--- PROVIDED TEXT ---

<<<<

Sermon - 1st September 2002 -The Purpose-Driven Life 

-  Part 9 of 9 - 

Finishing the Race

Scripture - 2 Timothy 4: 1-8

Rev Andy Braunston

Introduction

For the last few weeks we’ve been talking about there’s more to this life than just existing, making a living, retiring and dying.  We have been talking about the fact that we were made for a purpose, we were made for a reason.  God put us on this earth for a really great reason.  Today we conclude this series on The purpose-driven Life by looking at how do we finish the race.

Finishing the Race

In 1968 – the Olympics were held in Mexico City – the last runner to finish the marathon was a guy from Tanzania.  During the race, he had broken a leg.  He’d stumbled, he’d been hurt badly, he was bruised and bloodied.  The stadium was almost empty and there were only about 7000 people left in it, he came straggling in, the last person in the marathon race.  It was 7:00 in the evening, it was already dark and only about 7000 people were left in the stands.  But as he entered to do his last lap and finish the marathon, the crowd rose and gave him a standing ovation.  Later he was asked, “Why didn’t you quit when you were hurt and bruised, bloody, discouraged?  Why didn’t you quit?”  He gave a classic answer.  He said, “My country did not send me 7000 miles around the world to start the race.  But to finish it.” 

The Bible teaches very clearly that life is a race.  Unfortunately, most people never finish it.  They get waylaid, sidetracked, distracted.  They get disqualified.   For one reason or another, they die with unfulfilled dreams, with unrealized potential and without ever becoming what God intended their life to become.  That is a tragedy. 

The Apostle Paul wrote a lot about this – more than anybody else.  He said, I don’t want to miss God’s best.  In Acts he says “I consider my life worth nothing to me if only I may finish the race and complete the task that the Lord Jesus has given me.”  At the end of Paul’s life he wrote a letter to a pastor named Timothy.  In the last chapter of the last letter Paul wrote before he died he said “I have finished the race.”     

Are you going to be able to say that about your life?   That you did what God made you to do?  That you fulfilled the purpose for which you were put on this earth?

>>>>

--- REQUIRED TASK 1 ---
Answer these questions from the sermon, one answer per line, marked to match:
(a) In which city were the 1968 Olympics held?
(b) What time was it when the last marathon runner entered the stadium?
(c) To whom did Paul write a letter at the end of his life?
--- REQUIRED TASK 2 ---
Decide whether each statement agrees with the sermon. Give yes or no, and quote the words that settle it.
(a) The runner from Tanzania broke an arm during the race.
(b) The crowd gave the last runner a standing ovation.
(c) The sermon says most people finish the race of life.
--- REQUIRED TASK 3 ---
Please reproduce the sermon word for word from "Sermon - 1st" up to and including "finish the race.".

--- AVAILABLE DATA ---
<<<<

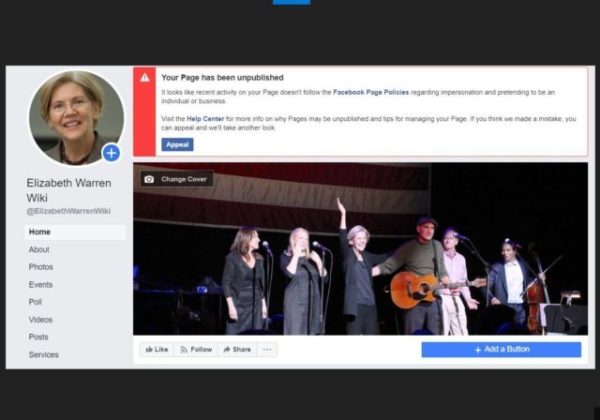This screenshot has height=420, width=600.
Task: Click the blue plus icon on profile picture
Action: (111, 153)
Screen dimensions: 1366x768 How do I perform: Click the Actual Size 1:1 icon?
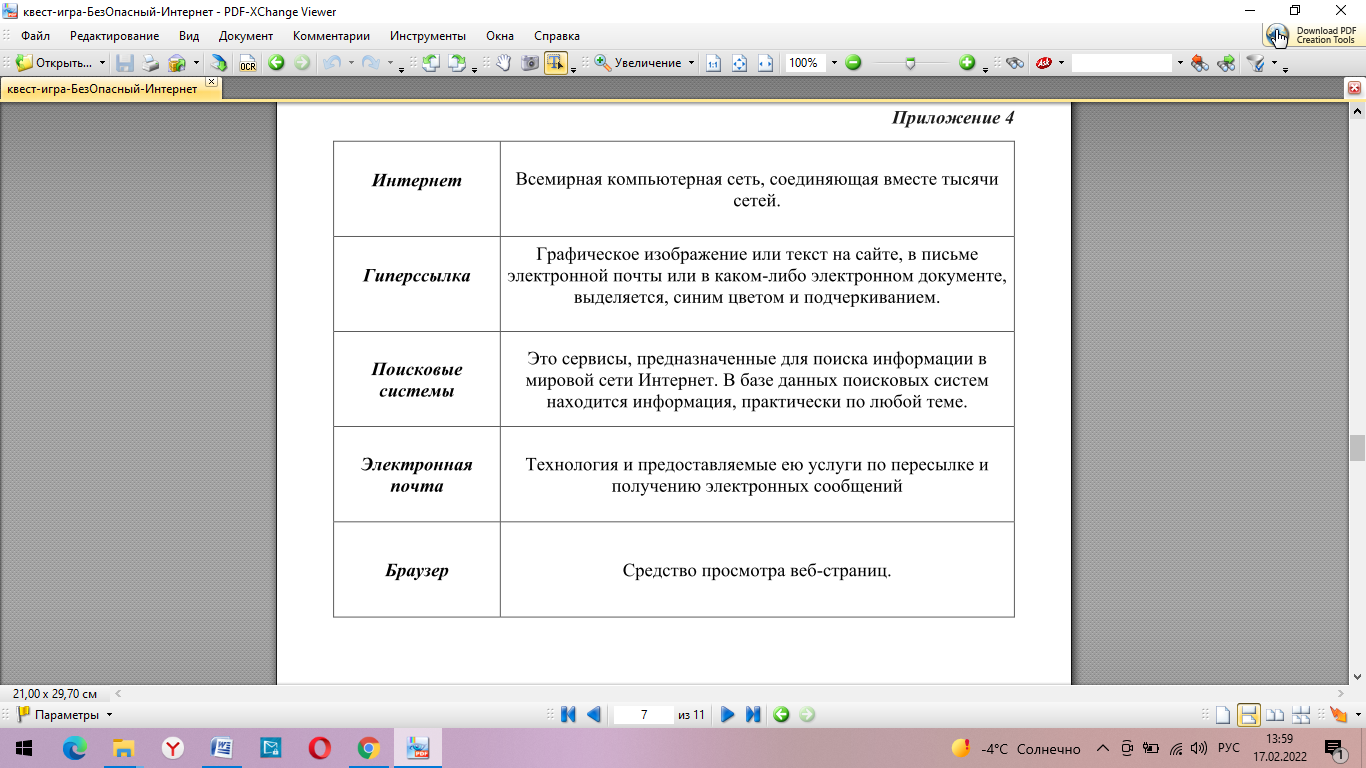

>>>>

--- COMPLETE OUTPUT 1 ---
(a) Mexico City
(b) 7:00 in the evening
(c) A pastor named Timothy

--- COMPLETE OUTPUT 2 ---
(a) No: "During the race, he had broken a leg."
(b) Yes: "the crowd rose and gave him a standing ovation."
(c) No: "Unfortunately, most people never finish it."

--- COMPLETE OUTPUT 3 ---
Sermon - 1st September 2002 -The Purpose-Driven Life 

-  Part 9 of 9 - 

Finishing the Race

Scripture - 2 Timothy 4: 1-8

Rev Andy Braunston

Introduction

For the last few weeks we’ve been talking about there’s more to this life than just existing, making a living, retiring and dying.  We have been talking about the fact that we were made for a purpose, we were made for a reason.  God put us on this earth for a really great reason.  Today we conclude this series on The purpose-driven Life by looking at how do we finish the race.